I put my hand on her shoulder, and she flinched.
‘Tell me what happened,’ I said.
‘Don’t — don’t let him in here.’
‘Who? Mazey?’
She closed her eyes tight shut.
‘Don’t let him in,’ she whispered.
Outside her room, I stood with my hands wedged under my arms, uncertain what to do. She didn’t seem to be hurt, which was something; I didn’t want to involve the doctor. If it was Mazey who’d done it — and I was sure it was — I would take the necessary action myself. I didn’t want any strangers interfering. I didn’t want him taken away from me either; I couldn’t stand the thought of him in an institution. I went downstairs. I made Karin a glass of warm milk with sugar in it and I took it to her. She was sleeping, so I left it on the table beside her bed. Then I sat in the kitchen, waiting for Mazey to return.
I saw him through the window as he came up out of the trees, his hair pale against the dark green of the foliage, his shoulders slightly rounded, his arms hanging loosely at his sides. There was nothing in his face to suggest that anything had happened — but then, I hadn’t expected there to be. He walked into the kitchen, stooped over the sink and, scooping a handful of water from the cold tap, brought it to his mouth. It was almost always the first thing he did when he got home, no matter how long he’d been away. It seemed odd to think of him as a creature of habit, but that was what he was.
‘Mazey?’
He turned round.
‘You did something, didn’t you?’
He stared at me, the tap still running behind him, the water dripping off his chin.
‘Do you know what you’ve done?’
He began to shuffle on the floor. The first time he shuffled like that, it was like nothing I’d ever seen before. It reminded me of what a cat does when it covers up its mess.
‘Well?’
‘I–I did something.’ He wasn’t confessing exactly, but it wasn’t a question either.
‘It was bad what you did, Mazey. It was really bad.’
He turned back to the sink again. He cupped his hand under the running water and drank. But not because he was thirsty.

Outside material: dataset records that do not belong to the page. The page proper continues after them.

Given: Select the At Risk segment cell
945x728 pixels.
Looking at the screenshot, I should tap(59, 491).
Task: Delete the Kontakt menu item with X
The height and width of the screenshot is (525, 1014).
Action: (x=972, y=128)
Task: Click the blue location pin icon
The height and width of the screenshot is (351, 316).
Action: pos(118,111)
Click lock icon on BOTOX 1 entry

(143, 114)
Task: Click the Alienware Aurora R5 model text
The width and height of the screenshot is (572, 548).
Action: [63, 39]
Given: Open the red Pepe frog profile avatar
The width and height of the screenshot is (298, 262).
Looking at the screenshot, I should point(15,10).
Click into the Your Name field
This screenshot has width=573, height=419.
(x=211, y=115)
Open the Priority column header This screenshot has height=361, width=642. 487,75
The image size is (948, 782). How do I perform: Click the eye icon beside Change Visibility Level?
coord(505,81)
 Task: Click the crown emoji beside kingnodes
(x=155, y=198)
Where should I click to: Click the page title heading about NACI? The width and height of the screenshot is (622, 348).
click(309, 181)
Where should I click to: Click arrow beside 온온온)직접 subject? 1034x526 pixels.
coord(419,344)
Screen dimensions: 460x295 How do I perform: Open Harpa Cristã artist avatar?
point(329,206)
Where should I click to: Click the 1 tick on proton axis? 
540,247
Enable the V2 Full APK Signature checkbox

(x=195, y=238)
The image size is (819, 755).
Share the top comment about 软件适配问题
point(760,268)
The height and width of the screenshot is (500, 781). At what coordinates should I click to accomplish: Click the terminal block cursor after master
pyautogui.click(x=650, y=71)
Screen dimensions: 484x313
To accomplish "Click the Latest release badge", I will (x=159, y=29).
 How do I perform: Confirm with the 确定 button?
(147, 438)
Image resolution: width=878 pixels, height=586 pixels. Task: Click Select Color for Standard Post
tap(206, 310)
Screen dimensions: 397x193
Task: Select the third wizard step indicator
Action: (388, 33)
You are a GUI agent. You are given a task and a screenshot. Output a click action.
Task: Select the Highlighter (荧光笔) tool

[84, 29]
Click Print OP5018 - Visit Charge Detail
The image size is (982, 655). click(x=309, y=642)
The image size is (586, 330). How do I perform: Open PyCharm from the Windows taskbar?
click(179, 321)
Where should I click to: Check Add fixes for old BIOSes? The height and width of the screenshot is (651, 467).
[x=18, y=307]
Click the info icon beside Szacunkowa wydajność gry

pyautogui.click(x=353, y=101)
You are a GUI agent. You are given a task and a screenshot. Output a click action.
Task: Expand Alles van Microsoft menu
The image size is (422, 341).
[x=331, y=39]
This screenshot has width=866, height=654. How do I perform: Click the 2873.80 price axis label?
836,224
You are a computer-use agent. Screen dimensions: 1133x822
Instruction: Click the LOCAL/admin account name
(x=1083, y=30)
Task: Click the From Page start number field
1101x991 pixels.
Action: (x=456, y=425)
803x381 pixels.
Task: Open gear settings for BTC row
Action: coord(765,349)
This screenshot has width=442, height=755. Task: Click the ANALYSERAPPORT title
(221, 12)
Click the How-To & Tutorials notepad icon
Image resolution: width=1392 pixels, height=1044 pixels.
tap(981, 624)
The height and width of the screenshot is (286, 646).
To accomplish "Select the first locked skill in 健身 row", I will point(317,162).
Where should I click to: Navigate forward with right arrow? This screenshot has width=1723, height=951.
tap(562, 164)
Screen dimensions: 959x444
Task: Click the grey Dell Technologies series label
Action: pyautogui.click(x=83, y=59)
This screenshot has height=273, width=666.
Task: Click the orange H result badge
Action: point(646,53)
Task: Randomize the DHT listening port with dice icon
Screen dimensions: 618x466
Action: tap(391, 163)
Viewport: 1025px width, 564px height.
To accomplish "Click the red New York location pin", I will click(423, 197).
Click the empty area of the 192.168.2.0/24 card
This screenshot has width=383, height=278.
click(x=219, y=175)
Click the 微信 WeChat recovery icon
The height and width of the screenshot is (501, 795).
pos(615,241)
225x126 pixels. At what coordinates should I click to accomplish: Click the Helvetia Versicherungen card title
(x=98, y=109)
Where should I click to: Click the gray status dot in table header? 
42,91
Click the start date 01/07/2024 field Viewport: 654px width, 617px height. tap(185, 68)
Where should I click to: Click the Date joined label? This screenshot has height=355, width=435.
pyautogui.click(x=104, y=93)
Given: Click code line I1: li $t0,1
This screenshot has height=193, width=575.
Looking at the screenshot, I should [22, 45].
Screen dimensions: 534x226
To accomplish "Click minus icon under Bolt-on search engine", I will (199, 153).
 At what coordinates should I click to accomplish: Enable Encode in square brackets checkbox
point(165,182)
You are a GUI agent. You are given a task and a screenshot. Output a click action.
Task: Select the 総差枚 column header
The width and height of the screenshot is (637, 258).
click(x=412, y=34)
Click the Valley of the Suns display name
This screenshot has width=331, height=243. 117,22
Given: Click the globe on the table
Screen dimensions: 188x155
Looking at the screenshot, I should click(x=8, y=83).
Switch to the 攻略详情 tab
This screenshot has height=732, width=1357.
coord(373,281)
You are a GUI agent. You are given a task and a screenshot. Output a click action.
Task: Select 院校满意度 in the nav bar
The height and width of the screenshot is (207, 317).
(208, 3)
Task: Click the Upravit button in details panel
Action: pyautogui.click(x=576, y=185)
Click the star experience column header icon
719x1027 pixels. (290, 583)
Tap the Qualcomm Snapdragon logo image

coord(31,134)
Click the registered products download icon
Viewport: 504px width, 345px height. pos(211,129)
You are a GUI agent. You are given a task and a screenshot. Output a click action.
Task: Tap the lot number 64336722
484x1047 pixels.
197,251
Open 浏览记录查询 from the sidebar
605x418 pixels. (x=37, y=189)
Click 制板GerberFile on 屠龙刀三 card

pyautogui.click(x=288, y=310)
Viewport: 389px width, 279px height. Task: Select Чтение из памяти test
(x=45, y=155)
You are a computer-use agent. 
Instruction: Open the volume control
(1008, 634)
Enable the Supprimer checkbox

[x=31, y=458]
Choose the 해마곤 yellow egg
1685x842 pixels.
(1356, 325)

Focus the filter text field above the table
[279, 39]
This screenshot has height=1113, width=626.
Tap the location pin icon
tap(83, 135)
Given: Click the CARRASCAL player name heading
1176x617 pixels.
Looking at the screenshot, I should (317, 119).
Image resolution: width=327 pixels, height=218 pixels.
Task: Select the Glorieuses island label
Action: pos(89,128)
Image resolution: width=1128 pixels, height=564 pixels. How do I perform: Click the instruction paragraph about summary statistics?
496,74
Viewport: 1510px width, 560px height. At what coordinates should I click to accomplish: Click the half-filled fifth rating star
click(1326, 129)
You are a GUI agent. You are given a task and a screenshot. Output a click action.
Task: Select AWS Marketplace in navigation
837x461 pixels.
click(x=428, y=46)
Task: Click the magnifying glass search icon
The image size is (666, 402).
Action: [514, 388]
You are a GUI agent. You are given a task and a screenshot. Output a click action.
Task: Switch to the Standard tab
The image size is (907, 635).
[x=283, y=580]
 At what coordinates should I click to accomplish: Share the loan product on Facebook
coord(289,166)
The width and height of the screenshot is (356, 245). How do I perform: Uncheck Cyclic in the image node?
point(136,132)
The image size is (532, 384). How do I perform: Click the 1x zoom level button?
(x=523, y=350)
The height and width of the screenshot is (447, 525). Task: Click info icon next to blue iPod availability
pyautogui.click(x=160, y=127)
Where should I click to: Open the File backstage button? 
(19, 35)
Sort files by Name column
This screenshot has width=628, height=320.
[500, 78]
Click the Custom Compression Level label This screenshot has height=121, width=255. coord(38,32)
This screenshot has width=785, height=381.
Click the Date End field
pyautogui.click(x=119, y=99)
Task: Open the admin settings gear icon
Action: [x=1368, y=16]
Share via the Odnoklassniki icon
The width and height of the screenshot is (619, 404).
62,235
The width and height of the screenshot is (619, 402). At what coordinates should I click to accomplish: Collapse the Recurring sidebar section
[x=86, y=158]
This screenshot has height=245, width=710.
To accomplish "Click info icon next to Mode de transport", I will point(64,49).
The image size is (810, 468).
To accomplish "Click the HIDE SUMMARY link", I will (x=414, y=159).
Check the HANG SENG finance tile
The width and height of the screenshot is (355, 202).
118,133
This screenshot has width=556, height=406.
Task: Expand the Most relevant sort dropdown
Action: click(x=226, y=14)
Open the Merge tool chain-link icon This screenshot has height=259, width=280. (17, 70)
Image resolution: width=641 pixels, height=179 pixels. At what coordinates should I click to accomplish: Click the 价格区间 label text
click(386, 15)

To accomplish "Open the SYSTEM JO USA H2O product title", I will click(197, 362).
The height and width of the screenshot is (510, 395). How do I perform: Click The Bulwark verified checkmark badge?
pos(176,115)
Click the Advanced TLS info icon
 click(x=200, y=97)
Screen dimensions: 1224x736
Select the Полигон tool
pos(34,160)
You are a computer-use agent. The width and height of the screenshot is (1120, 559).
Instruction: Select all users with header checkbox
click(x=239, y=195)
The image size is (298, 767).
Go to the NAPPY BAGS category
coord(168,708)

‘Mazey,’ and I took him by the arm, ‘you can’t do things like that. If you do things like that, people will come and take you away.’ I shook him hard. ‘You remember that place Kroner took you to? That place I had to come and fetch you from?’
His grey eyes fixed on my face, and he nodded.
‘If you do things like that, they’ll take you back again and this time it’ll be for ever. I won’t be able to do a thing about it. Not a thing.’
‘You can fetch me.’
I shook my head. ‘Not this time, Mazey.’
‘You can fetch me. With the knife.’ He was grinning.
I couldn’t explain it to him. It was strange. He could operate my father’s lathe. He could even drive a truck. But there were things you couldn’t make him understand. Simple things, like the fact that we get older. Like the fact we die. Like God. And, who knows, maybe it was better that way, not understanding something that’s beyond our understanding anyway. He had his own way of thinking, which he sometimes made available to me. Sometimes.
I did the only thing I could think of: I put him in the car and drove out to my father’s house. I told him to take his wind-chimes with him; I thought they might be some consolation.
There were dark clouds to the west of us, a great curving bank of blackness in the sky, a kind of overhang, but the wind was coming out of the north and I thought the storm would pass us by. I drove over the bridge, loose boards drumming under the wheels. It was only four-thirty in the afternoon, but it felt later; I even had to switch the headlights on. We turned on to the track, two ruts with a strip of grass down the middle, grass that was long enough to brush against the underside of the car.